Photo by Preston FilbertThe next day I hiked into Big Cypress swamp and had to amend my theory: I hardly saw anything but grass, trees and pesky cypress knees poking up through the path and polished bright by all the people who had tripped on them before me. On my third venture into the Everglades life seemed even less dense. It was as if on my first visit everything had turned out to see the new guy and now had gotten bored. I did manage to encounter one of the elusive crocodiles during that last trip, but I had to seek him out, guided by signs posted at the ranger stations. I was more astounded when I stumbled across a freshly crushed Mountain Dew can, wondering who would pay to get into a national park and then trash it. 

Nevertheless, on those subsequent visits I knew that living creatures were all around me. I sensed them watching and aware, and it was both unsettling and a comfort. When it crossed my mind to take one of those airboat rides around the fringes of the park (they aren’t allowed inside), I decided against it because I didn’t think it would get me any closer to where I already was. I go to parks for that sense of isolation that makes me feel part of the whole, not to isolate myself by scaring the rest of the world away. 
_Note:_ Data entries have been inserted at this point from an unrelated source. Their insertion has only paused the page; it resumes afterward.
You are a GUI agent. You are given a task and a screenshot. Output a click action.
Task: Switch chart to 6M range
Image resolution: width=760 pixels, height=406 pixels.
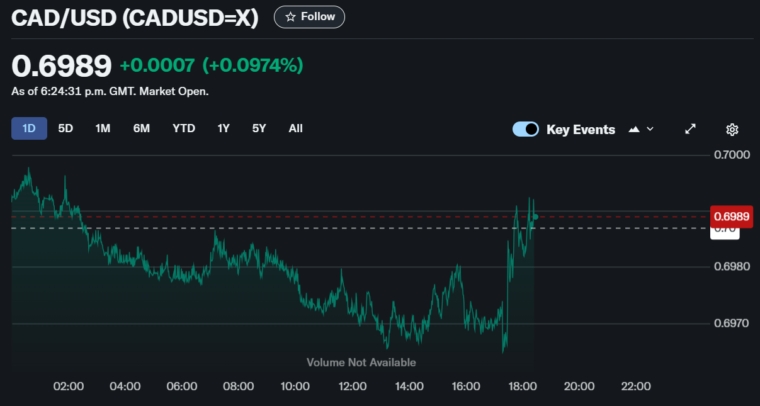(x=141, y=128)
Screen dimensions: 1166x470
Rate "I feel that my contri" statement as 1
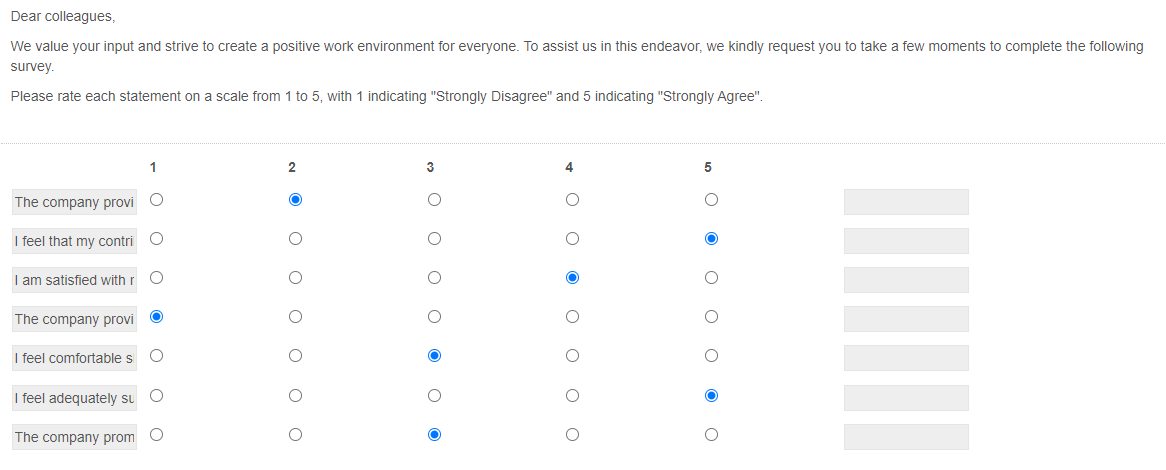click(156, 239)
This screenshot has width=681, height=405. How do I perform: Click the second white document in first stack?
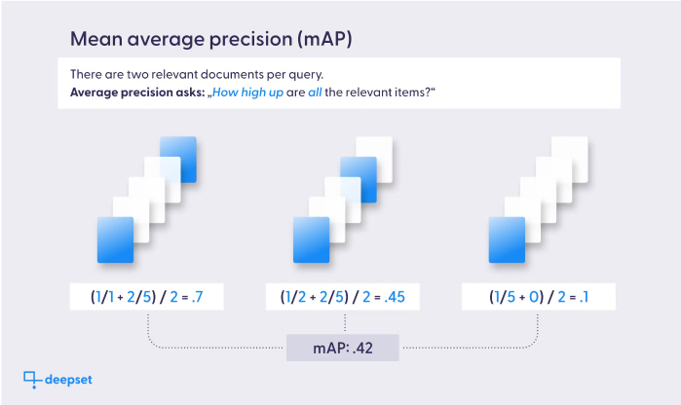[147, 200]
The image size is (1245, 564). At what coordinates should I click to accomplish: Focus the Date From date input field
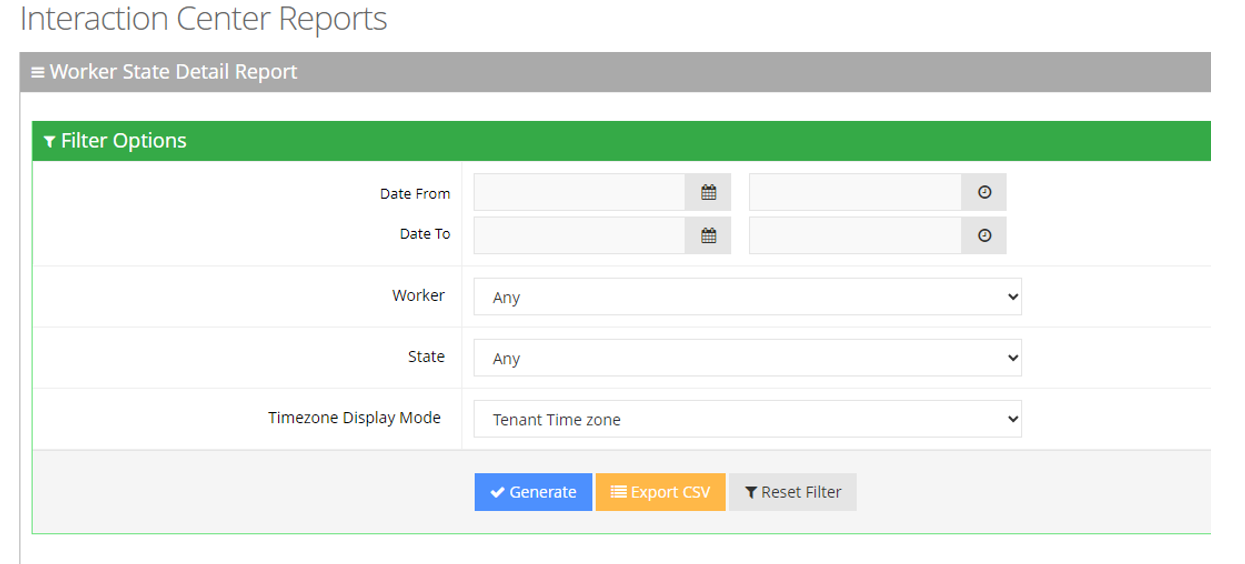[579, 192]
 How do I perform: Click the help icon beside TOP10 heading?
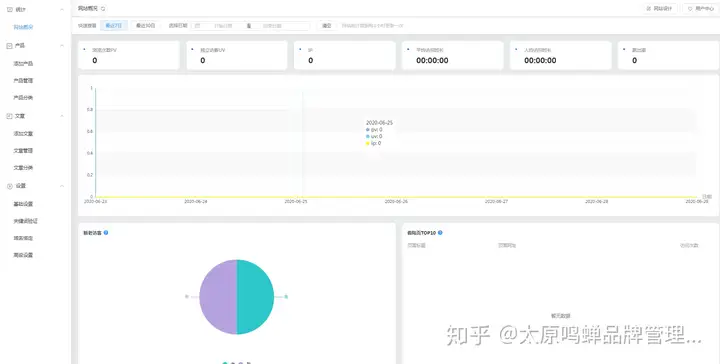coord(440,233)
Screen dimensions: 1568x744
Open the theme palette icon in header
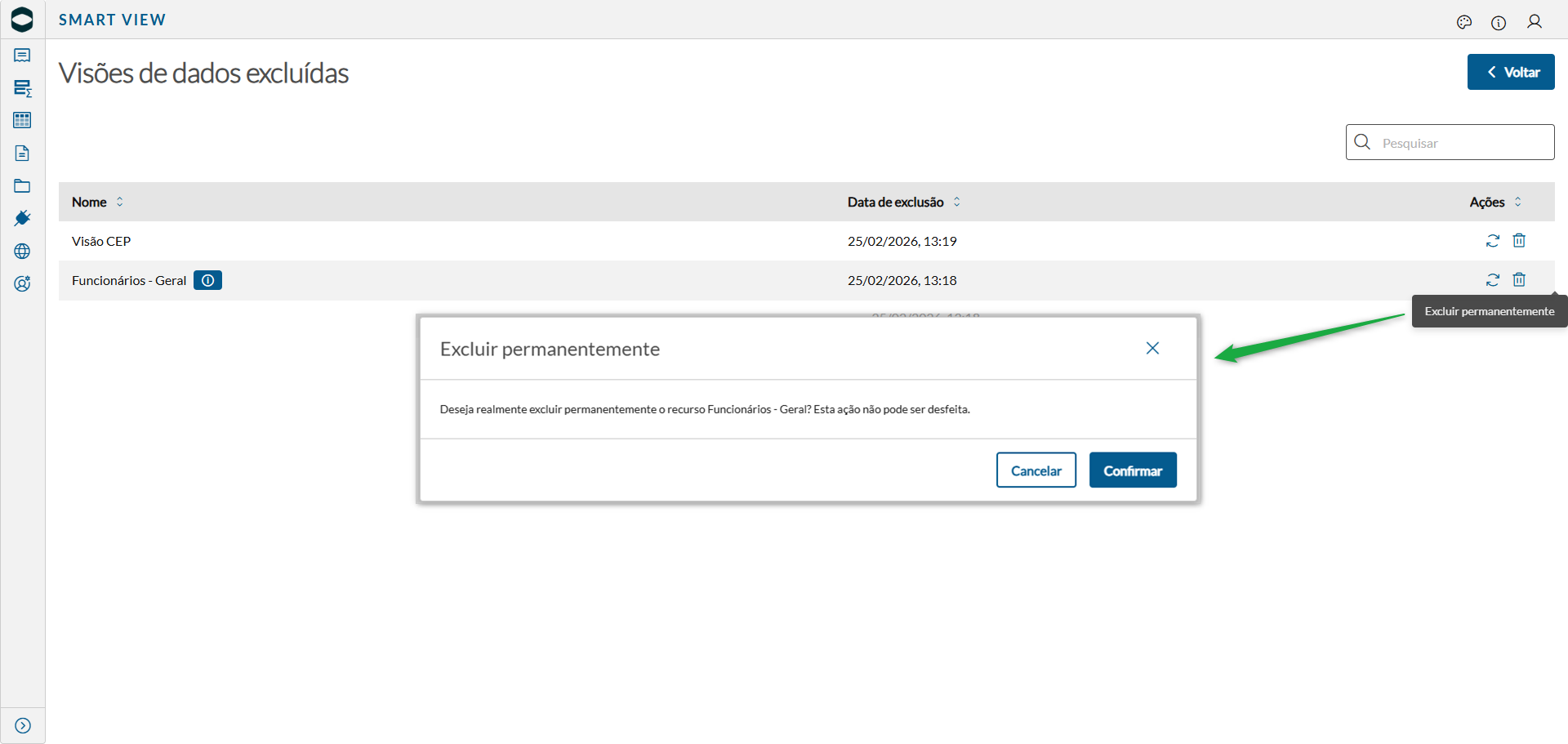point(1464,22)
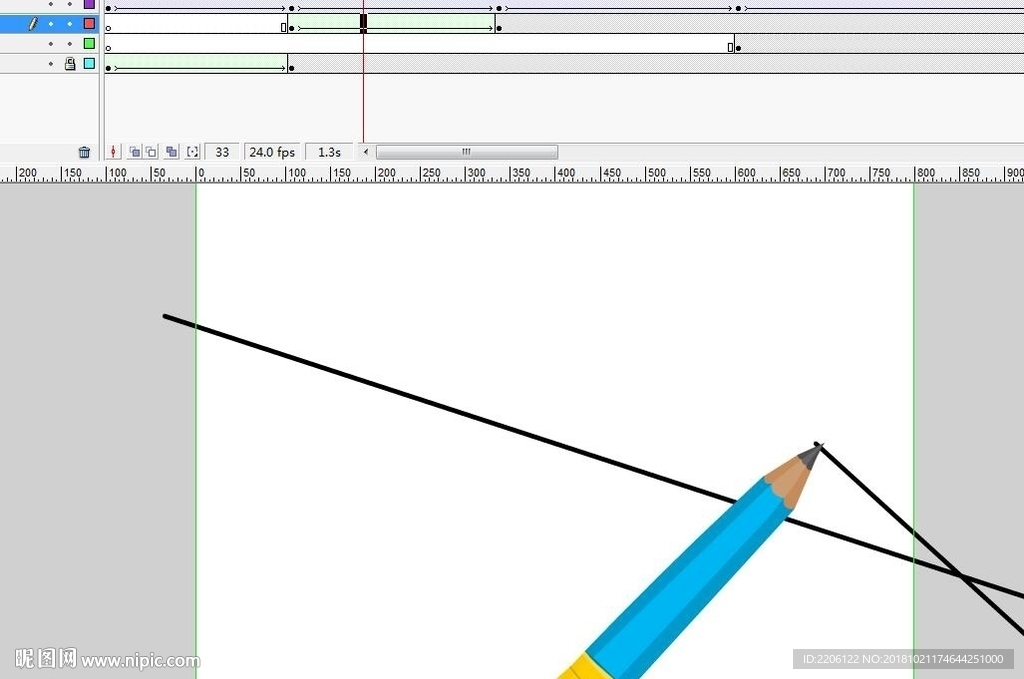The height and width of the screenshot is (679, 1024).
Task: Click the red layer outline color swatch
Action: (89, 24)
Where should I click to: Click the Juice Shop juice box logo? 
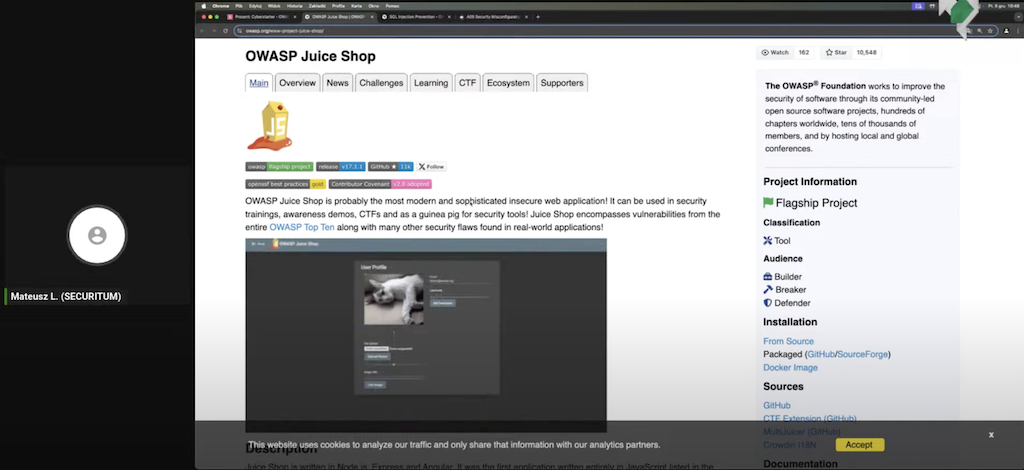click(x=270, y=126)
Today when people ask me about my trip to South Florida, I moan and groan about not getting to snorkel much. But I know I should be more honest and grateful. “I saw a lot of life there,” I should say, “and it didn’t eat me.”

 


 
 
 
 

 

 

 

 

 

 

 

 

 

Getting around

The Anhinga Trail in the Everglades is paved and fairly level. A boardwalk extends out into the grasslands and is also easily traversed.

Trails in Big Cypress are less user-friendly, and the cypress knees offer a tricky obstacle to those of us who are less sure-footed.